Many business owners choose to work from home to fit with their circumstances, but homeworking is not without its problems. Judy Heminsley, editor of Work From Home Wisdom, gives her tips on how to make homeworking work.

Data from the Office for National Statistics shows that more than four million people now work from home in the UK. According to the Live/Work Network consultancy, the number of people running their own business from home has risen by a third over the last 11 years.

It’s not surprising that more people are discovering that working from home gives you the opportunity to create a lifestyle that perfectly fits your personality and circumstances, but it’s not quite as simple as just giving up the morning commute.

How do you make working from home work for you?  Thinking about four basic points will get you on the right path:


Don’t be put off home working because you don’t have a spare room. It’s far more important to feel happy and productive in the space you choose.

I’ve known home workers spend a lot of money setting up a home office, only to realise they feel cut off there, and go back to the kitchen table. Try out a few different places before choosing. Think about the attic, landing, bedroom, hallway, under the stairs, living room, conservatory, garage or shed. I know home workers who work successfully in all these spots.

Make sure you understand the insurance technicalities that come with a home based business. Public liability, for instance, should still be a top consideration. However, if you have appropriate freelance business cover already then you may find that you are already protected.

Work routine

Hurray, no need any more to try and conform to the expectation that you will be productive between 9 and 5! Now you can work around your own best times. Not sure what they are? Think about the times you have been in the flow and work has been easy.

Some people like to get up with the lark and crack on before the rest of the world is up. Some swear by the midnight oil. And don’t worry if you have family commitments to work around, they can provide a useful framework that helps you focus.


Be prepared for family and neighbours assuming you are available because you are in the house. Start as you mean to go on, and clearly explain that you are working and should not be disturbed. It’s likely the message will need repeating, but it will eventually get through.

Pulled away from the desk by housework? Decide what essentials you can do quickly to have peace of mind while working, and leave the rest till the end of the day. Or try a simple household task when you need a break – as long as it doesn’t turn into procrastination!
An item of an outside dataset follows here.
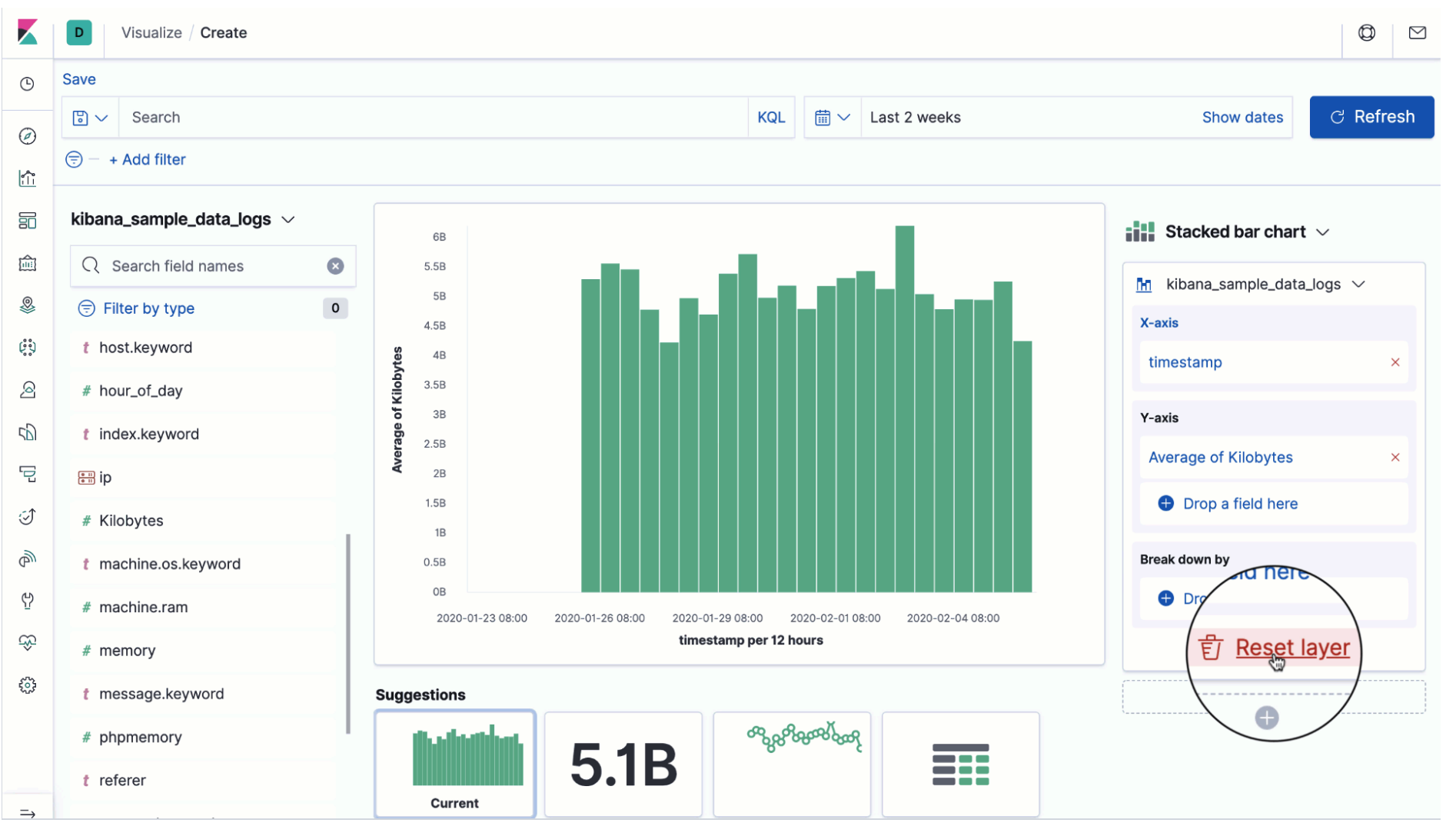1456x823 pixels.
Task: Select the 5.1B metric suggestion thumbnail
Action: 623,764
Even if you enjoy your own company it’s easy when you work alone to slide from deep concentration to feeling demotivated and lacking in confidence. But working from home doesn’t mean you have to work at home all the time.
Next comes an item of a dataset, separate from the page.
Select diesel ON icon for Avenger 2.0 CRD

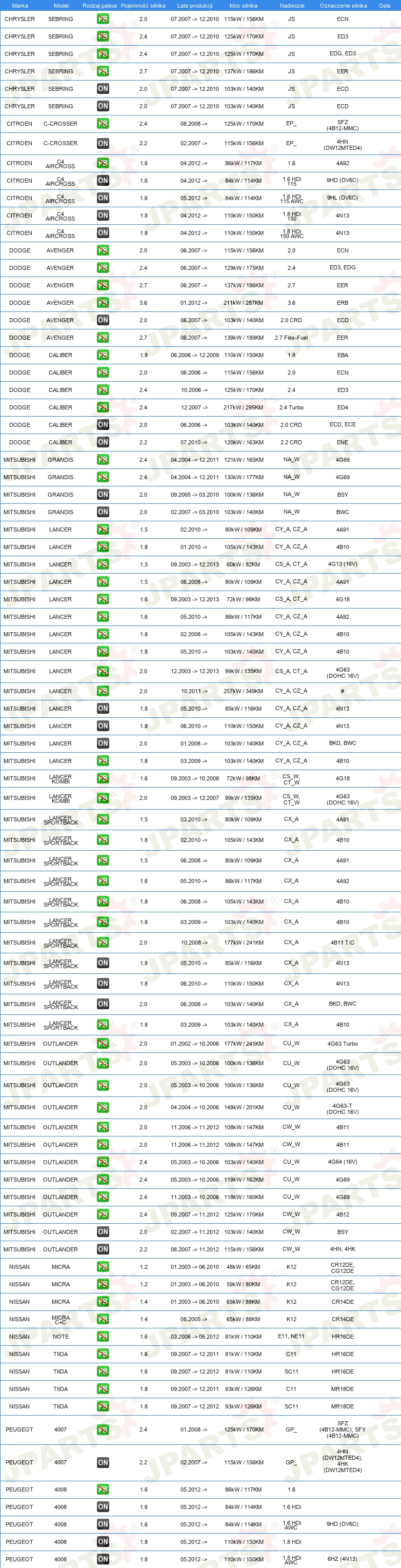(x=103, y=320)
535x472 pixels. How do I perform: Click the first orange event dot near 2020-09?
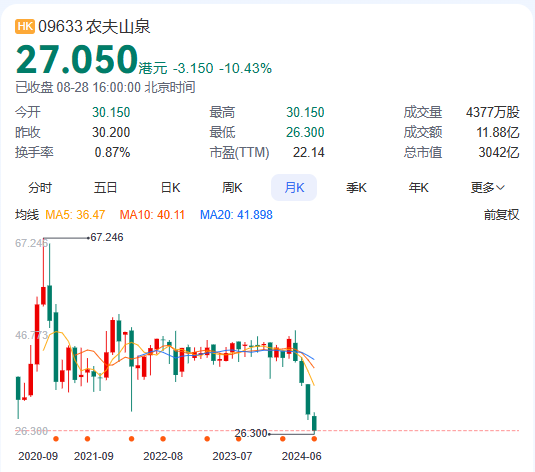click(56, 439)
The ideal balance is focused working time, interspersed with going out to meet clients and associates. Networking and other business events fire up inspiration as well as providing valuable contacts. Also check out your local library and cafes for free wifi, or rent a desk for a few hours at a co-working space.


Judy Heminsley has run several businesses from her spare bedroom. She now writes about homeworking and runs the website Working From Home Wisdom, dispensing cheer and advice to homeworkers.